Provenza Garda Classico Groppello 2008
There was a time in the recent past when it was unimaginable that Italian wines such as Perricone, Verduzzo and Petit Arvine would one day be found in the PLCB system. (We’re all familiar with the Chiantis, Pinot Grigios and others that commandeered the shelves.) Supply was reacting to a demand for recognizable wines that reflected and satisfied casual drinkers’ understanding of what Italy had to offer. As consumers have become more knowledgeable and willing to expand their comfort zone, interest in heretofore obscure and exotic varietals has undergone a commensurate growth.
Groppello is a grape for which references have been found dating back 500 years. It shares with many Italian varietals a long history of being part of a blend, usually partnered with Sangiovese and Barbera. More recently, it even shows up as a small percentage in some Valpolicellas. Its name derives from the tightly packed berries which resemble a knot, or groppo in local dialect.
Provenza’s version is doubly unique: it’s made from Groppello do Mocasina, the less common of two sub-varieties that grow on the western, or Lombardian, side of Lake Garda; and it’s rarely bottled as a single varietal.
Looking back on my tasting notes from almost a decade ago, it shares some characteristics with the producer’s 2001 Negresco, a mix of Groppello, Sangiovese, Barbera, and Marzemino from the same Garda Classico DOC. That was an eccentric, funky wine that had very mild tannins and a low level of acidity that allowed red and black fruits take center stage, with a texture and body similar to a Nero d’Avola.

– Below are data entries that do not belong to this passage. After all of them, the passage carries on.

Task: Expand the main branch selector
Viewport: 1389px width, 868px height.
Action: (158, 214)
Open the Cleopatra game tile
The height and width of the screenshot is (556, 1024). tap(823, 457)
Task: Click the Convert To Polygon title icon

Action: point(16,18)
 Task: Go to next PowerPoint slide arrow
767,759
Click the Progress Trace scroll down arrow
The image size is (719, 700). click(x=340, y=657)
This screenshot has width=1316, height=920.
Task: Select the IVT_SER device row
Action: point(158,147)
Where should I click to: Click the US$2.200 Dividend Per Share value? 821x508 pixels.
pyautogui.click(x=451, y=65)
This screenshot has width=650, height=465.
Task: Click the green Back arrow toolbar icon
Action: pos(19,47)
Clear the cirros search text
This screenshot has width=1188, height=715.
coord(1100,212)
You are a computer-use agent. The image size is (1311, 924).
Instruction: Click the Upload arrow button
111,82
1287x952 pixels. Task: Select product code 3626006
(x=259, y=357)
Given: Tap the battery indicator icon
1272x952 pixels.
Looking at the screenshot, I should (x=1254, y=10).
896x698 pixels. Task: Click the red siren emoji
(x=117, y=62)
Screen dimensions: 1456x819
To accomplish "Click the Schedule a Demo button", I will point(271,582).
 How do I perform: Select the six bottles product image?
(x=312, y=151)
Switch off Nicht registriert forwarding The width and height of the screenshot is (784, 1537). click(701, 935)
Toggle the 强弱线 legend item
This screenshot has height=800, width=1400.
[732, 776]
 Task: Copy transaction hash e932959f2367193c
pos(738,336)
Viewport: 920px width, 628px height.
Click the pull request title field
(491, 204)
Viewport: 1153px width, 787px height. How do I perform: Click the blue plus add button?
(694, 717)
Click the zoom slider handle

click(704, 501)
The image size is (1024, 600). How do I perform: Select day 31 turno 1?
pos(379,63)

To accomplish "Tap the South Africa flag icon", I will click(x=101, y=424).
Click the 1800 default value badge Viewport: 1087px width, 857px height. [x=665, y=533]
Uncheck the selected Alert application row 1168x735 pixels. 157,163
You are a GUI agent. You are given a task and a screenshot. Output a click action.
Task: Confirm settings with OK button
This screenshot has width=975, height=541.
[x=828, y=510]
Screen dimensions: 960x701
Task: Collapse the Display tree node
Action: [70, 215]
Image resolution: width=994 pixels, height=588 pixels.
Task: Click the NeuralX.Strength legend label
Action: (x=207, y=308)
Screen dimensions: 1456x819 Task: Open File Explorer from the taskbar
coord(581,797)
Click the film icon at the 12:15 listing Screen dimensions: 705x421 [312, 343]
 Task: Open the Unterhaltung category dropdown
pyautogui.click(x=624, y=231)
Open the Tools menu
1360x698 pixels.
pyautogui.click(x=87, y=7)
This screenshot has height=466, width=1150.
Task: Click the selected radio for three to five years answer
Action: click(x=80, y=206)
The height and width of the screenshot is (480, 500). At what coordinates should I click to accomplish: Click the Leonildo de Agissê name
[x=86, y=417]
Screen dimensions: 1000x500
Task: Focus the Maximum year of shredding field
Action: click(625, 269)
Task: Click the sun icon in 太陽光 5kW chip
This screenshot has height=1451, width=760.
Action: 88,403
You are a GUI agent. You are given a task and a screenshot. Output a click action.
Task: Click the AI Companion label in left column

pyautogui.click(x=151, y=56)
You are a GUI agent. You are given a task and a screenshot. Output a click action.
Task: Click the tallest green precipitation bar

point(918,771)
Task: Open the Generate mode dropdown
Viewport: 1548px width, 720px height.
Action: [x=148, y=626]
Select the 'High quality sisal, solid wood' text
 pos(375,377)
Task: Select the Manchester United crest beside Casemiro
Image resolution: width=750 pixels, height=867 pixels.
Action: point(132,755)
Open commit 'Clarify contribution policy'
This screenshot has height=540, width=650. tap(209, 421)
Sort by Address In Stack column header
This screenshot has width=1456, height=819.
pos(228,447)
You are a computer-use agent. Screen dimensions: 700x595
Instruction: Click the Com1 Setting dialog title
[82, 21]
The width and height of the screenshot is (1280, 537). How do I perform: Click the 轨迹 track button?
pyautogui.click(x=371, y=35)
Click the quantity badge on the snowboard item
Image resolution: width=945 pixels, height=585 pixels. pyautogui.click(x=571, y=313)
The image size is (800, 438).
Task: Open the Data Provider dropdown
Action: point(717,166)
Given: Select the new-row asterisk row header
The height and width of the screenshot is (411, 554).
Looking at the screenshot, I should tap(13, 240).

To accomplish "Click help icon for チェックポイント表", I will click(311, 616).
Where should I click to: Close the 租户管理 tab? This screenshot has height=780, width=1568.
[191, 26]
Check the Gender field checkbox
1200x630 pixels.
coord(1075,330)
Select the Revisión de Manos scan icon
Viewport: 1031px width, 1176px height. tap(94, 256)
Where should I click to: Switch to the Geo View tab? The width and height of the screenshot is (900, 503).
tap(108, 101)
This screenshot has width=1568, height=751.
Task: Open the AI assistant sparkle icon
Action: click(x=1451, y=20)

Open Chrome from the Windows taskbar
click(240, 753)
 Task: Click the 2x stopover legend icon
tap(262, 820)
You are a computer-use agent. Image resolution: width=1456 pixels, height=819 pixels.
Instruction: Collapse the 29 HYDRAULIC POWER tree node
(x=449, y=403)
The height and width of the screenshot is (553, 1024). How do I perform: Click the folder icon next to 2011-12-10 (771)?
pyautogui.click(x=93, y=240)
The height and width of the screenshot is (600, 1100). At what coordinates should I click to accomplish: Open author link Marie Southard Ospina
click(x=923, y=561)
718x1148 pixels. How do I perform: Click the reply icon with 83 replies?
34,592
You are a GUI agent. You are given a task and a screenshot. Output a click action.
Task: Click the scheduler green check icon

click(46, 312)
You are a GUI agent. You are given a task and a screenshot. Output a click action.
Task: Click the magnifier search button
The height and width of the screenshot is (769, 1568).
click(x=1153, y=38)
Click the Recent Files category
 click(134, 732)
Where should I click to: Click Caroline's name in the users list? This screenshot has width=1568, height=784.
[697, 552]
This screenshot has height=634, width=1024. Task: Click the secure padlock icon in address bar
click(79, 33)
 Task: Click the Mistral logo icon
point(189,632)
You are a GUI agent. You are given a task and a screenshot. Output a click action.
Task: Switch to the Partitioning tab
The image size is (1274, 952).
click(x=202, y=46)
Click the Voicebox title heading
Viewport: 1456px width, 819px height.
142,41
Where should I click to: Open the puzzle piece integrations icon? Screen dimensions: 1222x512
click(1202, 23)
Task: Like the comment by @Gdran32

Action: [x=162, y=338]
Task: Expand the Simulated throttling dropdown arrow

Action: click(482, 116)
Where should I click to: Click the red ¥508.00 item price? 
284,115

The Provenza Garda Classico Groppello 2008 (available in-store, $13.99) is uncomplicated and understated; it delivers solid berry flavors after an odd entrance redolent with bitter almond. The medium acidity blends well with the other basic elements and, like the Negresco, promotes a heightened sense of ripeness and fullness that offsets mildly dry tannins which are more evident toward the finish and provide subtle structure.